Los daños colaterales en Moncloa de la crisis catalana: el fuego amigo contra Santamaría

Soraya Sáenz de Santamaría preside la Comisión Delegada del Gobierno para Política Científica.

La vicepresidenta del Gobierno, Soraya Sáenz de Santamaría, no se presentó a las elecciones autonómicas del pasado 21 de diciembre en Cataluña. Pero el papel protagonista que le otorgó el presidente del Gobierno en la gestión de la crisis entre el Estado y Cataluña ha hecho que en su propio partido muchos la vean, junto al propio presidente, como una de las principales responsables de una estrategia que se ha demostrado fallida y que, en clave de partido, ha conducido a que el Partido Popular de Cataluña se desplome de los once a los cuatro escaños, perdiendo grupo parlamentario propio en el Parlament.

Hasta la fecha, las críticas internas a la mano derecha de Rajoy en el Gobierno son todas fuera de micrófono, nunca en público. Sólo el expresidente del Gobierno, José María Aznar, militante de base desde que renunció a la presidencia de honor del PP hace ya un año, se ha atrevido a lanzar un dardo a la vicepresidenta en el análisis que FAES, la fundación que preside, hizo de los resultados de las elecciones del 21D. 

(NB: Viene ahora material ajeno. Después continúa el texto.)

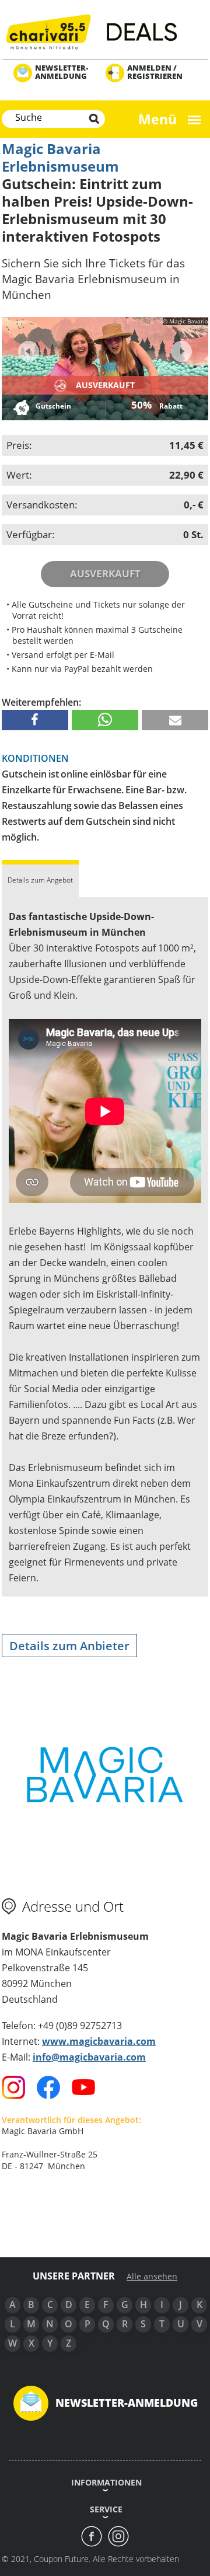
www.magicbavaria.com (99, 2041)
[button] (35, 720)
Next (180, 347)
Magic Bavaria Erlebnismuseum (60, 157)
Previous (28, 351)
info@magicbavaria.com (89, 2057)
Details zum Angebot (40, 880)
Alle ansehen (152, 2276)
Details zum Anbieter (69, 1646)
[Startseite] (105, 30)
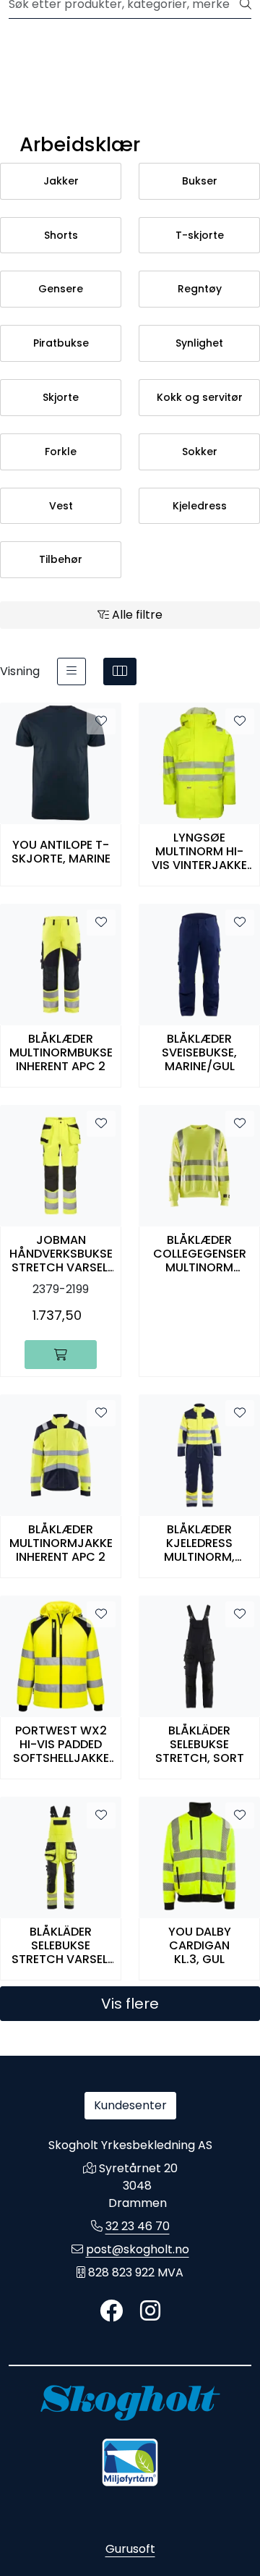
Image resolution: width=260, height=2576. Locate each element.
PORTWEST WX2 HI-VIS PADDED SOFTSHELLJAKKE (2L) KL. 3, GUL (61, 1745)
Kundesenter (130, 2105)
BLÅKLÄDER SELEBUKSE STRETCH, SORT (199, 1745)
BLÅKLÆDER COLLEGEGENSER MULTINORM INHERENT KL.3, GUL (199, 1254)
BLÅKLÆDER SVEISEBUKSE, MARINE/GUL (199, 1053)
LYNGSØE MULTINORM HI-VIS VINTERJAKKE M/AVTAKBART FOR (199, 852)
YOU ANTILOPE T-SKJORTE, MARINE (61, 851)
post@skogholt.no (137, 2249)
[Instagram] (150, 2311)
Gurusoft (130, 2549)
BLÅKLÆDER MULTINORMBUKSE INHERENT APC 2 (61, 1053)
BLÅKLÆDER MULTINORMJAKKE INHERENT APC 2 (61, 1543)
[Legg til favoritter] (101, 721)
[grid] (119, 671)
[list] (71, 671)
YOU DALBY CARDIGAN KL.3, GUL (199, 1946)
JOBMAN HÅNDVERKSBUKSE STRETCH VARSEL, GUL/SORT (61, 1254)
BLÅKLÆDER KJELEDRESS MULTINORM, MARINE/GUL (199, 1543)
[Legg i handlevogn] (61, 1354)
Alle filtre (135, 614)
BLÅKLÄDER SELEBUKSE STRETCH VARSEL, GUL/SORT (61, 1946)
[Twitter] (111, 2311)
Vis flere (130, 2004)
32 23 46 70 (137, 2226)
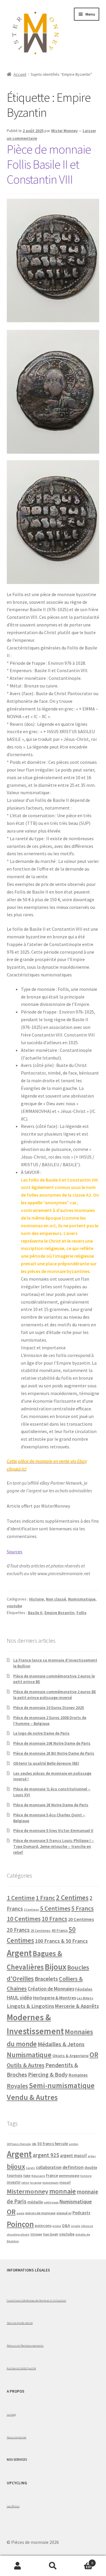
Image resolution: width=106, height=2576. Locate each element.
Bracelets (46, 1978)
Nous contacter (16, 2437)
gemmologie (69, 2175)
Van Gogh (50, 2234)
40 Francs (60, 1930)
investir (14, 2182)
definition (73, 2167)
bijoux (16, 2166)
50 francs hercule (52, 2143)
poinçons (43, 2225)
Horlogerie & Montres (54, 1998)
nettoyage (51, 2202)
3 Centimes (31, 1910)
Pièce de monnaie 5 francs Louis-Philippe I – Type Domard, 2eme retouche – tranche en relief (53, 1846)
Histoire (36, 1599)
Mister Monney (64, 130)
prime (56, 2226)
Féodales (83, 1989)
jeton (25, 2182)
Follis (82, 1612)
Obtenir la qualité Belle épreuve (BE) (46, 1763)
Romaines (78, 2075)
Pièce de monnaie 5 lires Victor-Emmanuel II (53, 1830)
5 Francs (82, 1908)
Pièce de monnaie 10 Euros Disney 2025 (48, 1707)
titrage (36, 2234)
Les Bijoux (13, 2506)
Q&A (66, 2225)
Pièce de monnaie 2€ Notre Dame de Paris (50, 1804)
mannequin (50, 2182)
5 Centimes (55, 1908)
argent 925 (46, 2155)
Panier (82, 2561)
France (52, 2175)
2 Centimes (72, 1897)
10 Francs (54, 1919)
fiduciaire (38, 2176)
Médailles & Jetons (61, 2044)
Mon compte (17, 2566)
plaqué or (64, 2213)
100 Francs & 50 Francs (61, 1940)
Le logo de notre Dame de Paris (41, 1733)
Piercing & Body (48, 2074)
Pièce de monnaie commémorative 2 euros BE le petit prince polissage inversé (54, 1694)
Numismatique (81, 1599)
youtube (14, 1605)
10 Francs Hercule (19, 2144)
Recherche (53, 2566)
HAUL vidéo (19, 1997)
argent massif (73, 2155)
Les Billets (85, 1998)
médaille (35, 2202)
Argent (19, 1952)
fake (27, 2175)
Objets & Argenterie (70, 2055)
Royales (17, 2086)
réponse (87, 2226)
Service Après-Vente (20, 2323)
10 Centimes (24, 1918)
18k (34, 2144)
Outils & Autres (25, 2065)
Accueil (20, 74)
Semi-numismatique (62, 2085)
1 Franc (45, 1898)
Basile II (35, 1612)
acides (73, 2144)
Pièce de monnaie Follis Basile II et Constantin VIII (49, 164)
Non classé (56, 1599)
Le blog (11, 2414)
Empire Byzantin (59, 1612)
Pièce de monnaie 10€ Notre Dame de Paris (51, 1743)
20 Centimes (81, 1919)
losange (36, 2182)
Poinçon (20, 2224)
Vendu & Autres (32, 2097)
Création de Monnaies (51, 1989)
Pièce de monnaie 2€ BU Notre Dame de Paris (53, 1753)
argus (92, 2156)
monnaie (62, 2191)
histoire (86, 2176)
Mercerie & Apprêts (77, 2006)
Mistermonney (27, 2191)
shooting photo (18, 2234)
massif (65, 2182)
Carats (30, 2168)
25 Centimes (41, 1930)
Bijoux (55, 1967)
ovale (20, 2213)
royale (75, 2226)
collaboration (49, 2167)
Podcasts (81, 2212)
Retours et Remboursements (25, 2345)
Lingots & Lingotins (30, 2006)
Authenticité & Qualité (21, 2368)
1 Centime (21, 1898)
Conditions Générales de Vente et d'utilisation (36, 2300)
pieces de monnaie (40, 2213)
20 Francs (18, 1930)
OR (94, 2054)
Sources (14, 1552)
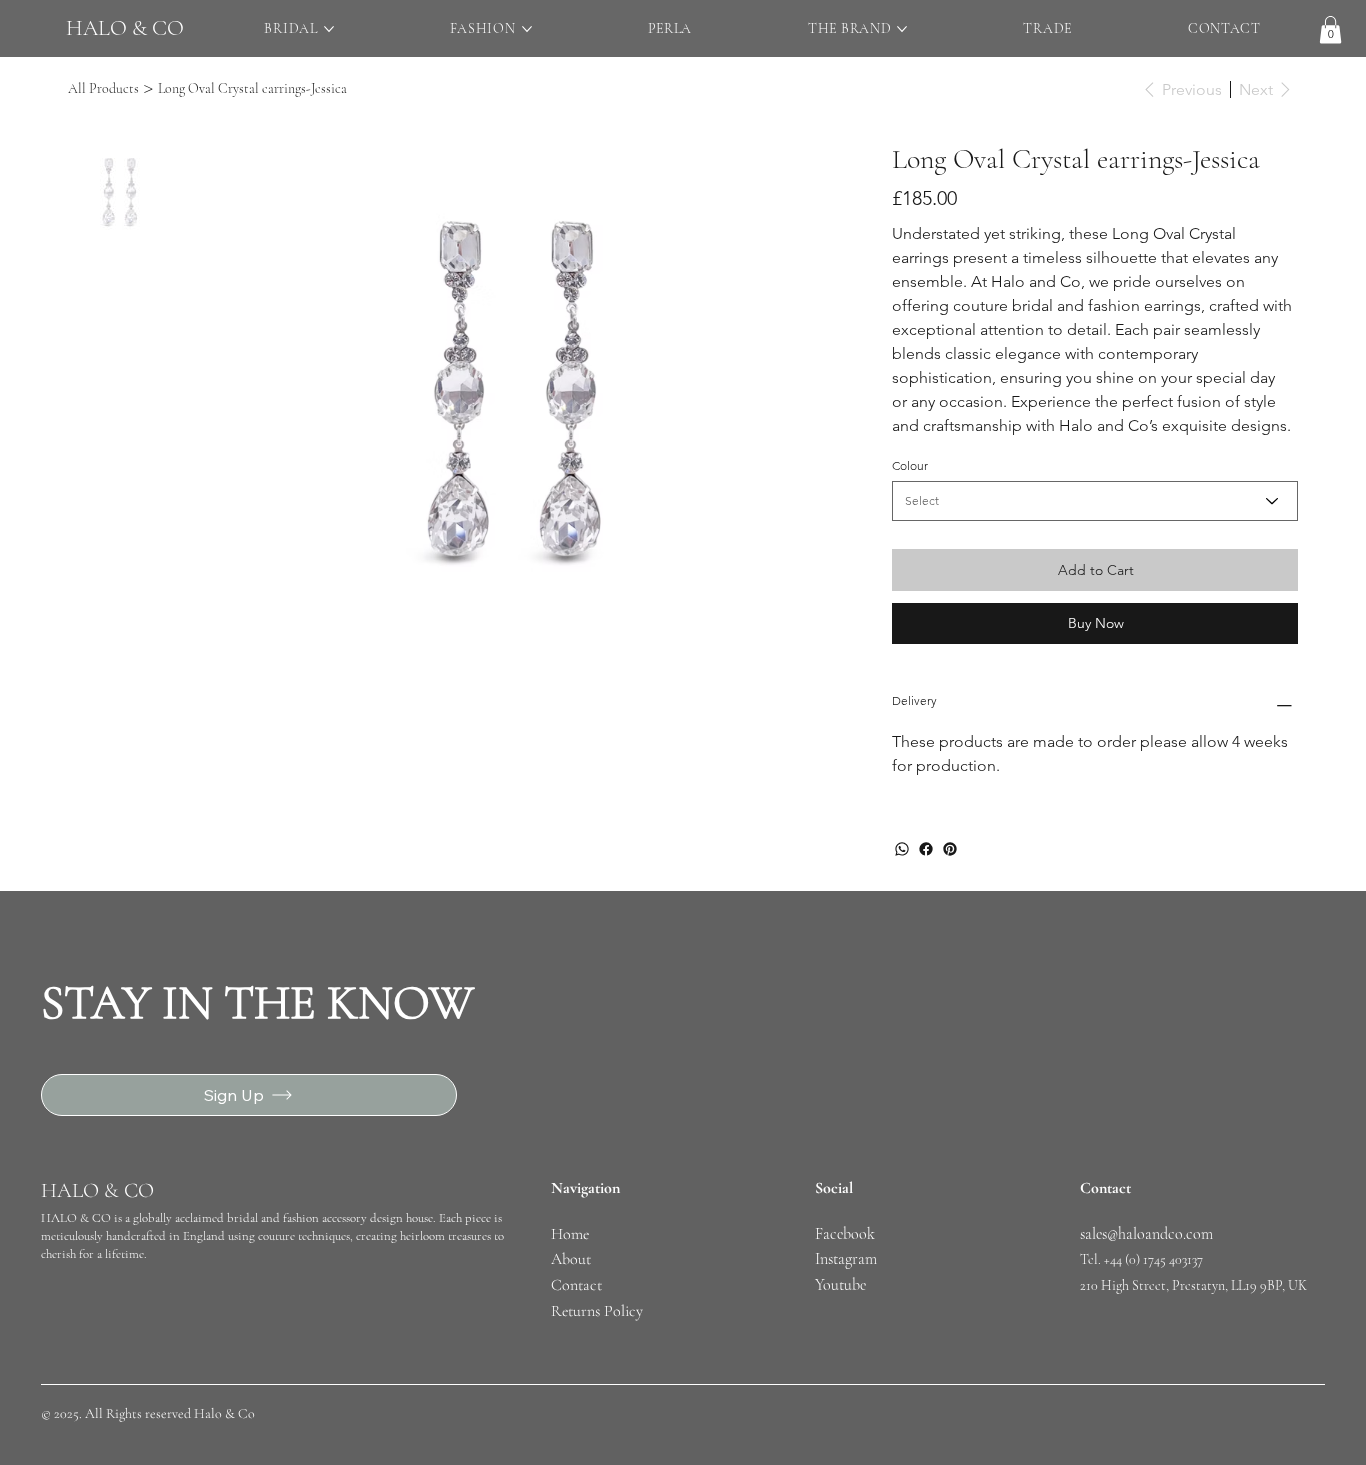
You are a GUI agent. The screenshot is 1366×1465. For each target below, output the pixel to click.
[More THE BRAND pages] (902, 29)
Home (572, 1234)
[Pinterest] (950, 849)
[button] (1330, 29)
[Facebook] (926, 849)
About (571, 1259)
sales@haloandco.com (1146, 1234)
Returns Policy (597, 1311)
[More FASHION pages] (527, 29)
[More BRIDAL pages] (329, 29)
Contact (576, 1285)
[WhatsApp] (902, 849)
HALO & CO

Así, el documento arrancaba cargando directamente, sin mencionarla, contra la vicepresidenta del Gobierno recordando que los resultados del 21D no son compatibles con su afirmación de que se había "descabezado" al independentismo. No puede decirse que a día de hoy elaznarismosiga vivo dentro del PP como corriente interna. Pero sí hay un sector del electorado, el más conservador, que sigue viendo en el expresidente del Gobierno un referente.un referente.

Hay en el PP quien atribuye estas críticas al hecho de que la vicepresidenta sea fija en todas las quinielas para la sucesión de Rajoy. "Tratan de desgastarla. Sin más", añade un diputado nacional. "Siempre que hay algún momento difícil se le culpa a ella, haga lo que haga", señala un dirigente conservador en su defensa, que sostiene que ni el PP de Cataluña se ha hundido de la noche a la mañana ni el Gobierno se equivocado en Cataluña solamente en el último año. "Si se trata de buscar culpables y asumir responsabilidades hay que mirar también años atrás. Hay que abrir una reflexión. Pero no perder de vista el contexto", señala un destacado miembro de los conservadores catalanes. 

En este contexto, la citada fuente considera que no hay que perder de vista la campaña de firmas contra el Estatut organizada por Rajoy cuando el PP estaba en la oposición y la gestión de la consulta del 9 de noviembre de 2014.

¿Pero cuáles son los hechos concretos que han puesto a Santamaría en el punto de mira?

  1. Una ministra para Cataluña

Cuando Mariano Rajoy nombró a su nuevo Gobierno tras casi un año en funciones, en círculos conservadores sorprendió que Soraya Sáenz de Santamaría fuese despojada de la portavocía del Ejecutivo, una tarea que le garantizaba gran presencia mediática gracias a las ruedas de prensa posteriores a los consejos de ministros de los viernes. Criticada por sus rivales internos dentro del Partido Popular y la Moncloa por su acumulación de cargos, dejaba de ser la voz del Gobierno para, manteniendo la Vicepresidencia y el Ministerio de la Presidencia, liderar el área de Administraciones Territoriales. Se llegó a decir que, perdiendo la portavocía, iba a evitar desgastarse viernes a viernes en una legislatura muy complicada en la que los conservadores ya no contaban con la mayoría absoluta del periodo 2012-2015.

En clave de Gobierno, asumiendo Administraciones Territoriales se convertía en una especie de ministra para Cataluña en pleno "desafío soberanista" y en la persona en la que Mariano Rajoy había depositado, junto al titular de Hacienda, Cristóbal Montoro, la tarea de mover obstáculos para la reforma del modelo de financiación autonómica. Y en clave de partido, se interpretó que asumiendo Administraciones Territoriales iba a lograr mayor presencia en las diferentes comunidades autónomas y esto le iba a servir para, de forma paralela, mantener contactos con las diferentes estructuras del PP a nivel regional.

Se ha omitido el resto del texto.